Perguntamos ao ChatGPT quem ganha a Copa do Mundo — e resposta vai te surpreender
A EXAME pediu ao ChatGPT, da OpenAI, que construísse um modelo matemático para prever o campeão da Copa do Mundo de 2026.
A instrução foi a mesma dada a outras três IAs: criar um Índice de Força da Seleção, simular o torneio 10 mil vezes e responder com um número.
O ChatGPT calibrou o modelo priorizando ranking Fifa, com peso de 22%, e valor de mercado do elenco, com 19%. A lógica é que, em torneios de sete ou oito jogos, profundidade de elenco é o fator que mais distingue campeões de semifinalistas.
Uma seleção que perde um titular para lesão e tem um substituto de mesmo nível tem vantagem estrutural sobre uma que depende de onze titulares específicos.
Com esses pesos, o modelo apontou a França como campeã, com 16,78% de probabilidade de título nas 10 mil simulações.
A Espanha ficou em segundo, com 16%, separada da França por menos de um ponto percentual. A Argentina, campeã em 2022 e terceira no ranking Fifa de abril de 2026, fechou o pódio com 8,58%.
O Brasil apareceu em sexto, com 8% de probabilidade de título — abaixo de França, Espanha, Inglaterra, Portugal e Argentina. O modelo do ChatGPT reconhece o elenco brasileiro como de elite, mas penaliza a regularidade recente: França, Espanha e Argentina chegam ao torneio mais estáveis, com sistemas táticos consolidados e campanhas de classificação sem turbulência.
No Grupo C, o ChatGPT estima vitória brasileira contra Haiti com probabilidade entre 80% e 86%, contra Escócia entre 68% e 74%, e contra Marrocos entre 52% e 58%.
O jogo contra os marroquinos — semifinalistas em 2022 e oitavos no ranking Fifa — é o único da fase de grupos classificado como risco real.
O percurso brasileiro
No Grupo C, com Marrocos, Escócia e Haiti, os modelos estimam entre 88% e 92% de probabilidade de o Brasil avançar. Marrocos — semifinalista em 2022 e oitavo no ranking Fifa de abril de 2026 — é o único adversário da fase de grupos classificado como risco real, com probabilidade de vitória brasileira entre 52% e 58%.
O problema começa depois. Se o Brasil terminar em primeiro no Grupo C, enfrenta o segundo colocado do Grupo F nas oitavas — onde estão Holanda, Japão, Suécia e Tunísia.
Nas quartas, o adversário projetado pertence ao bloco de França, Espanha, Inglaterra ou Portugal. É ali que o percurso modal brasileiro termina nos quatro modelos.
A probabilidade de título oscila entre 7,30% e 12% dependendo da plataforma.
Como funcionam os modelos?
Todas as IAs partiram de uma estrutura comum: um índice ponderado que combina variáveis mensuráveis, como ranking Fifa, desempenho recente, força ofensiva, força defensiva, valor de mercado do elenco e histórico em Copas do Mundo.
Com esse índice calculado para cada seleção, a probabilidade de vitória em qualquer jogo é determinada pela razão entre os índices dos dois times.
Depois, o torneio inteiro é simulado 10 mil vezes, e a frequência com que cada seleção levanta a taça vira a probabilidade de título.

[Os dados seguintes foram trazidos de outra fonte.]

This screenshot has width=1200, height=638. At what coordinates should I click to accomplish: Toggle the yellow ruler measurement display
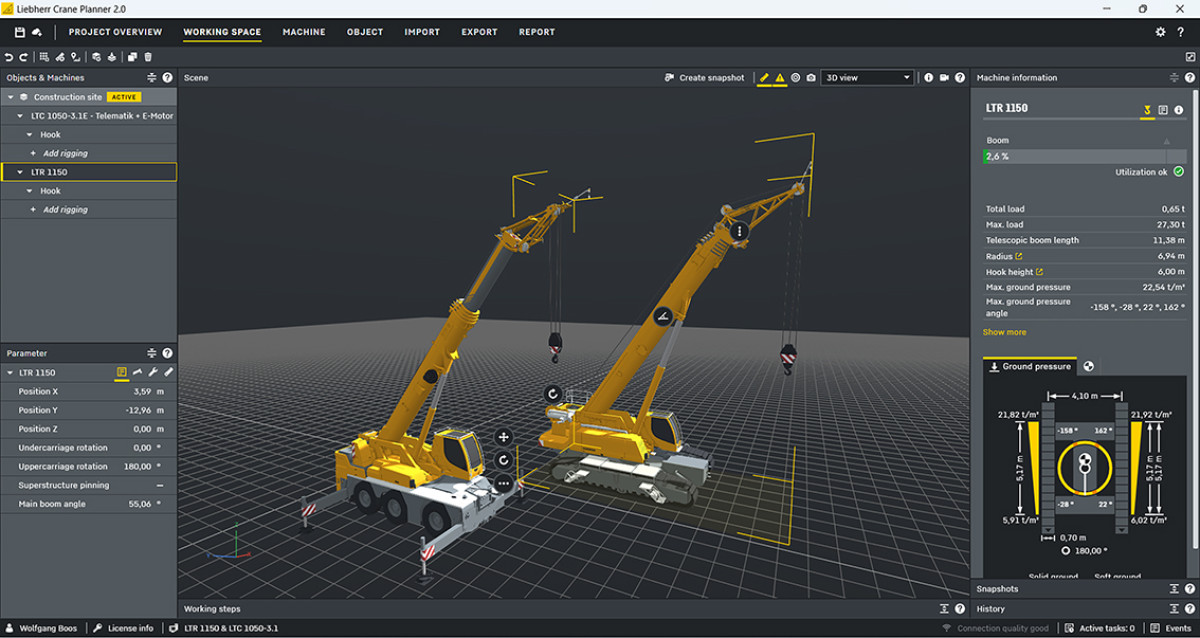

A divergência entre as IAs está nos pesos de cada variável, e essa diferença de calibração explica por que os números finais variam, mesmo partindo dos mesmos dados de base.

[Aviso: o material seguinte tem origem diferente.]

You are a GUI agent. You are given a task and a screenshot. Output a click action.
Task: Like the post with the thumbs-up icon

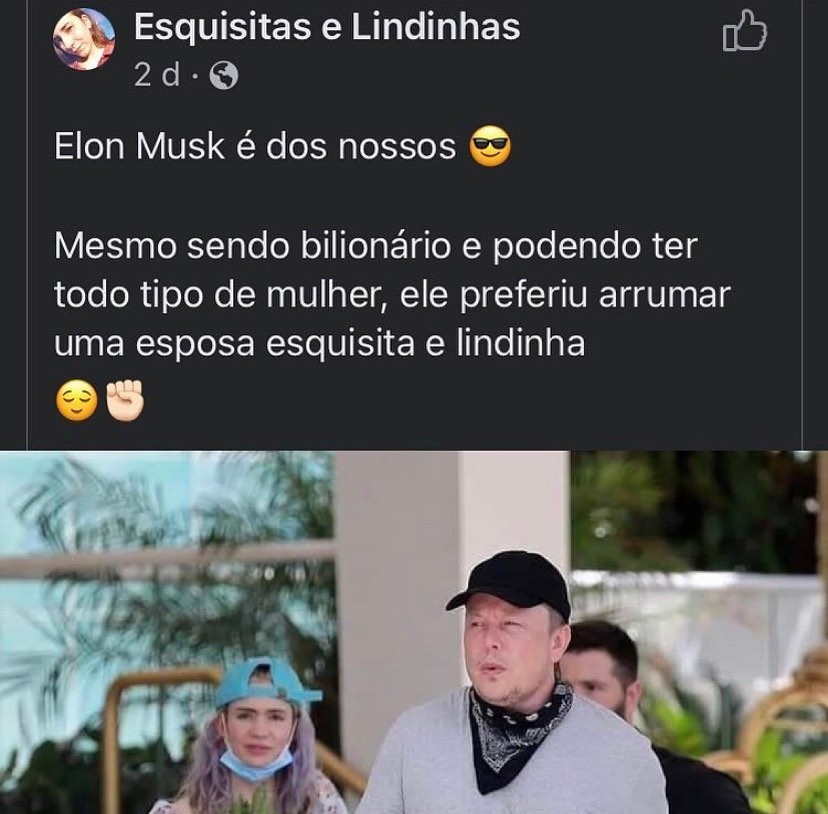click(745, 32)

O ChatGPT e o Gemini deram peso maior ao ranking Fifa (0,22) e ao elenco (0,19), tratando a profundidade do time como fator dominante.
O Perplexity inverteu a hierarquia e colocou desempenho recente como variável central (0,25), com histórico reduzido a 10% — a lógica de que o que aconteceu em 2002 importa menos do que o que aconteceu em 2024.
O Claude priorizou histórico (0,22) e desempenho recente (0,20) em conjunto, apostando que Copas são torneios de pressão acumulada e que só seleções com tradição de mata-mata sabem administrar esse ambiente.